Volker Kutscher: Olympia

Da Olympia mit einem kleinen Prolog aus dem Jahr 1937, von der Handlung aus also ein Stück in der Zukunft liegend, beginnt, weiß der Leser schon, dass einiges in die Brüche geht. Die Olympischen Spiele von 1936, die dem NS-Regime einen Propaganda-Triumph bescherten, haben das Leben eines Mannes grundlegend geändert, wie es heißt. Der hat eine neue Identität angenommen, er arbeitet und lebt in bescheidenen Verhältnissen, zurückgezogen und weit weg von Berlin. Man ahnt, von wem die Rede ist.

Die Vergangenheit ruht jedoch nicht, sie ruht nie. Sie holt den Mann in seinem verdeckten Exil ein. Als er nach getaner Arbeit in seine bescheidene Unterkunft zurückkehrt, sitzt ein Toter in seinem Sessel und eine vertraute Frauenstimme begrüßt ihn. Dieser Spoiler verrät faktisch nichts, reißt vielmehr eine baugrubengroße Leerstelle auf, die der Leser unbedingt gefüllt sehen will; die Spannung schießt sogleich nach oben.

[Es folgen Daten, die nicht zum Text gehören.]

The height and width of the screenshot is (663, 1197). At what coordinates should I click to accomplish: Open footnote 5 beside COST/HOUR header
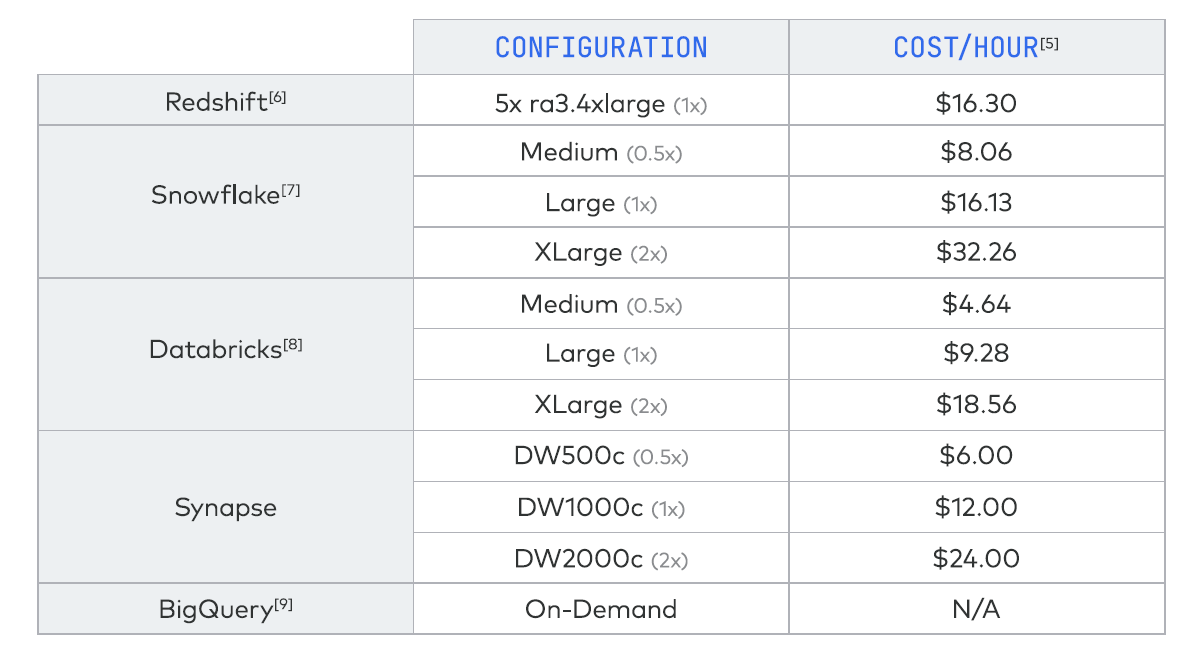[1050, 43]
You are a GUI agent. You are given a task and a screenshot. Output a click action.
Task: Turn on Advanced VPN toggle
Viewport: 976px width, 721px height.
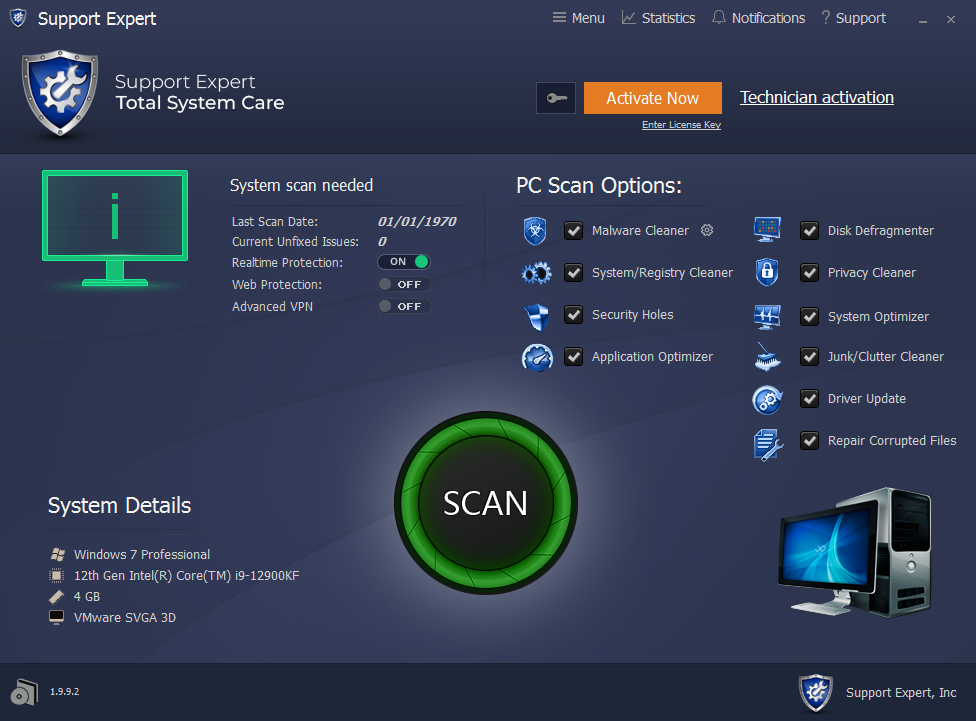click(x=403, y=306)
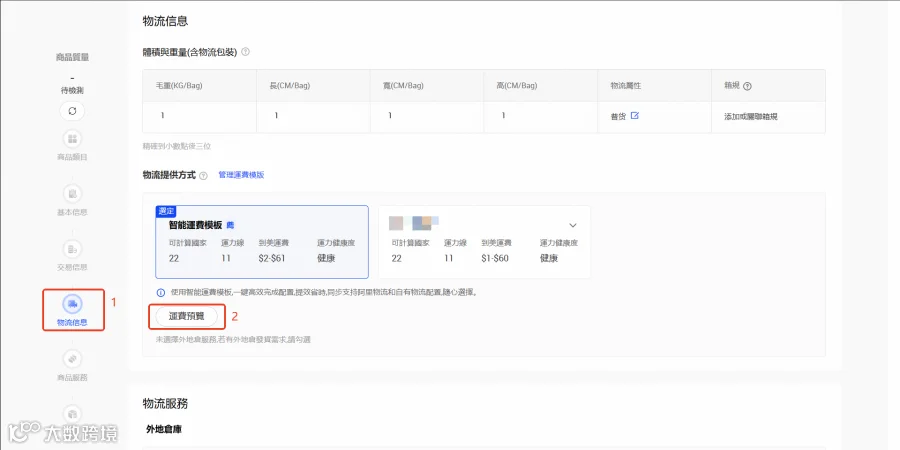
Task: Click the 毛重 value field
Action: [x=200, y=117]
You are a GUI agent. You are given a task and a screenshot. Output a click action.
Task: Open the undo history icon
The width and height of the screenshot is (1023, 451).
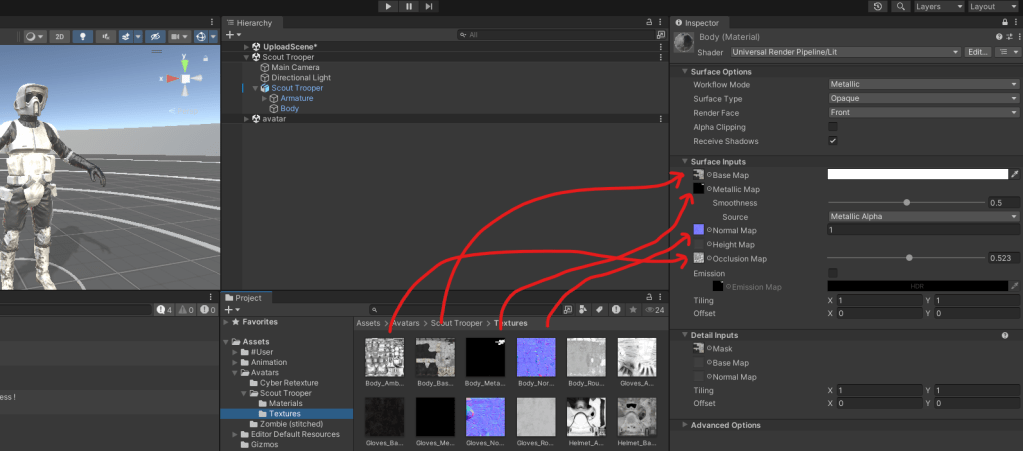pyautogui.click(x=878, y=6)
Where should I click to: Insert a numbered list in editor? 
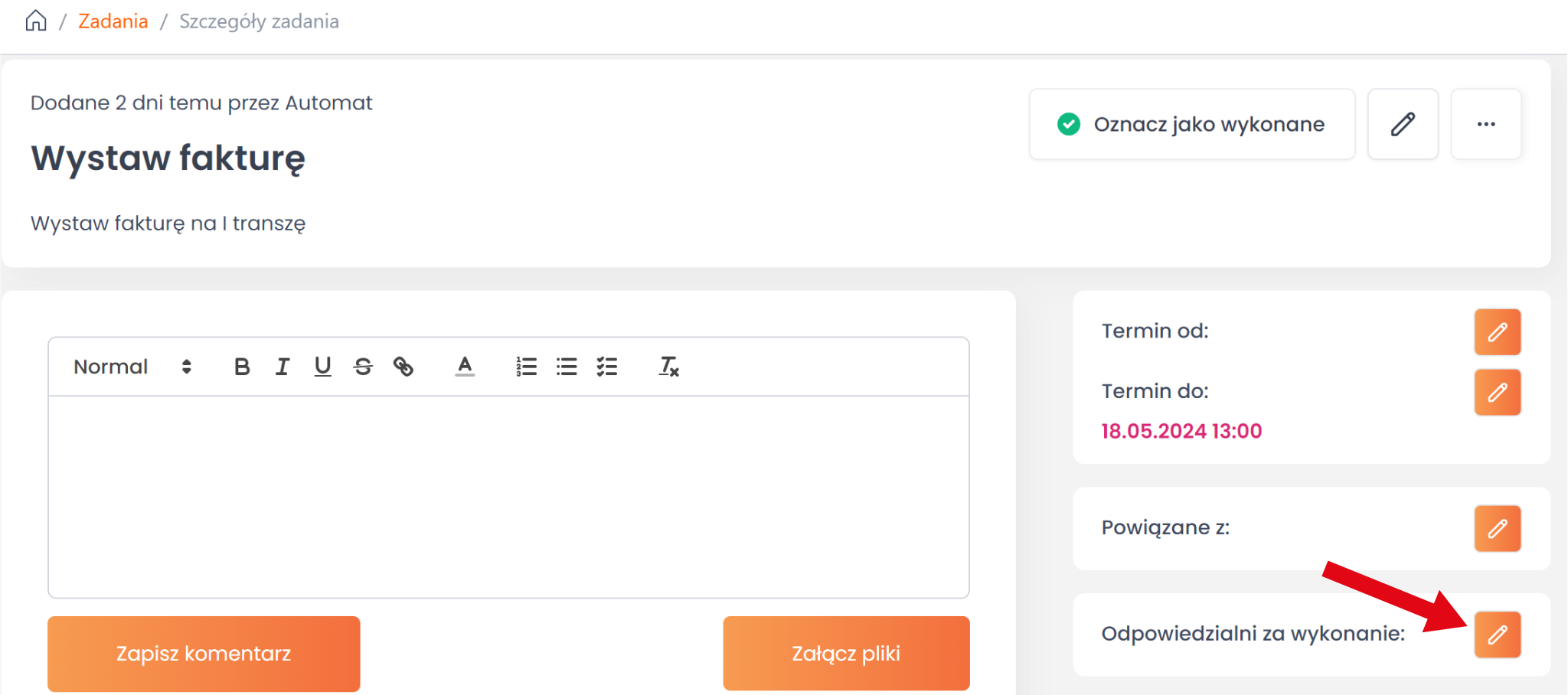tap(527, 367)
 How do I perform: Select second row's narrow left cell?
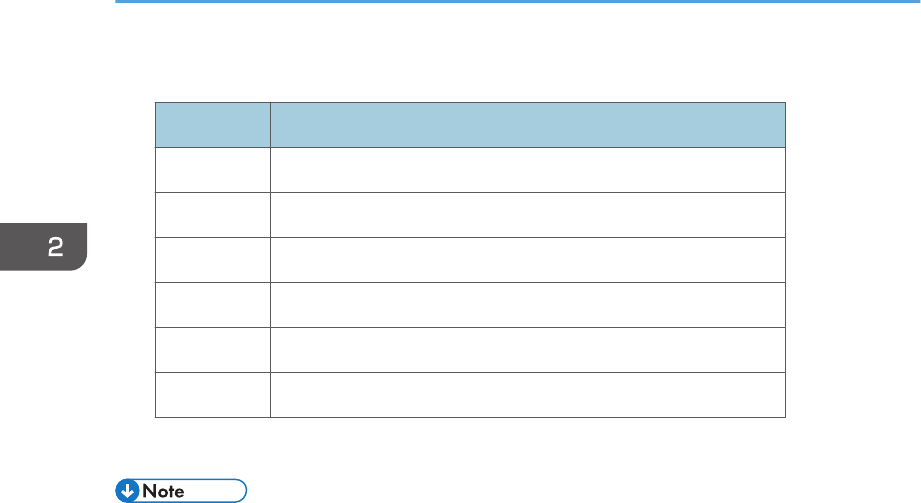click(x=212, y=214)
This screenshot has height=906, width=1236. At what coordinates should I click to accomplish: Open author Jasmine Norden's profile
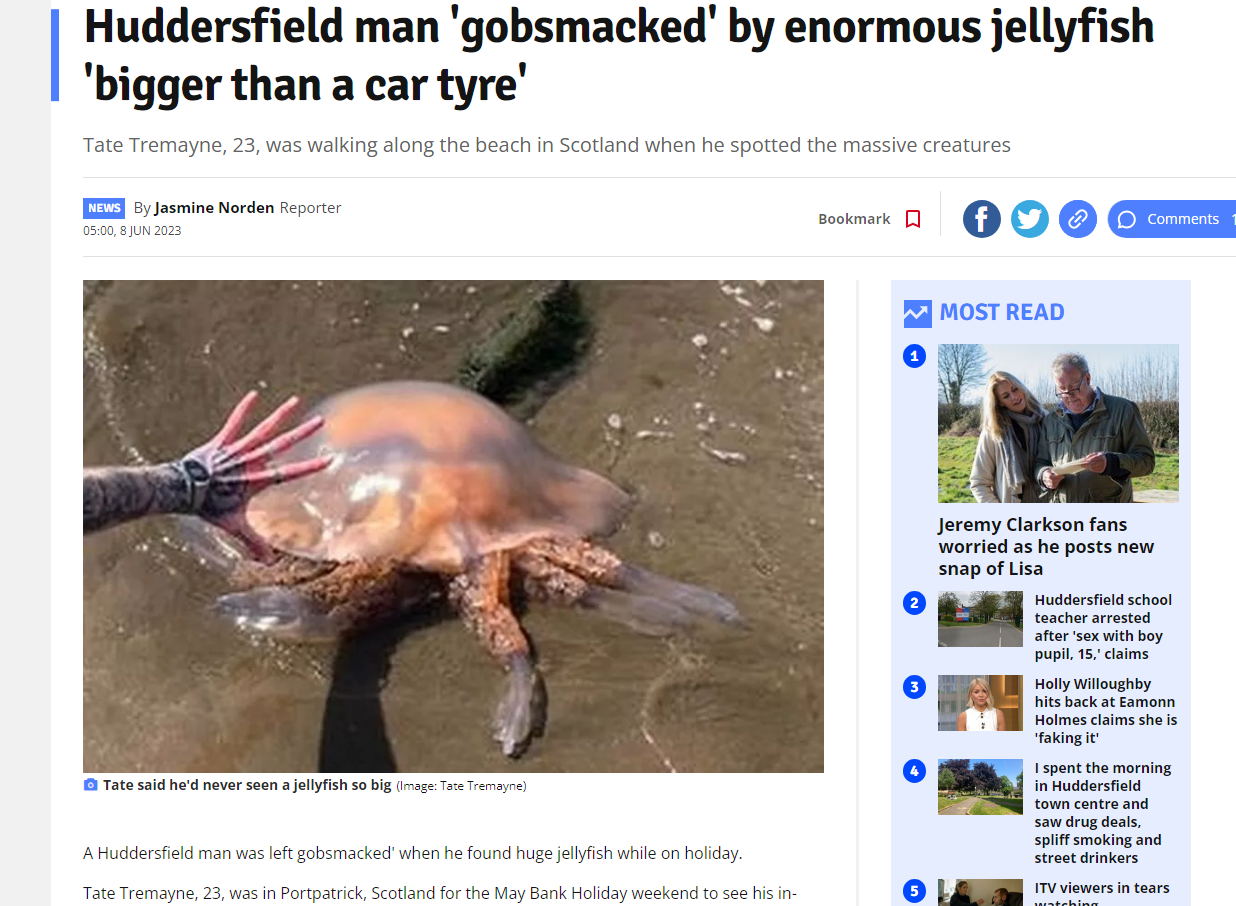click(214, 208)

Volker Kutscher hat die Vergangenheit schon in den Romanen ab Die Akte Vaterland fabelhaft in seine Handlung integriert, den Mordfall ganz wunderbar aus zurückliegenden Ereignissen hergeleitet und motiviert. Diesmal bündeln sich die von Rath (und dem Leser) erlebte Vergangenheit in der Handlung, treiben sie voran, bremsen sie aus, lenken die Gedanken und Spurensuchen in Sackgassen und vor allem in die finsteren Abgründe des Dritten Reichs.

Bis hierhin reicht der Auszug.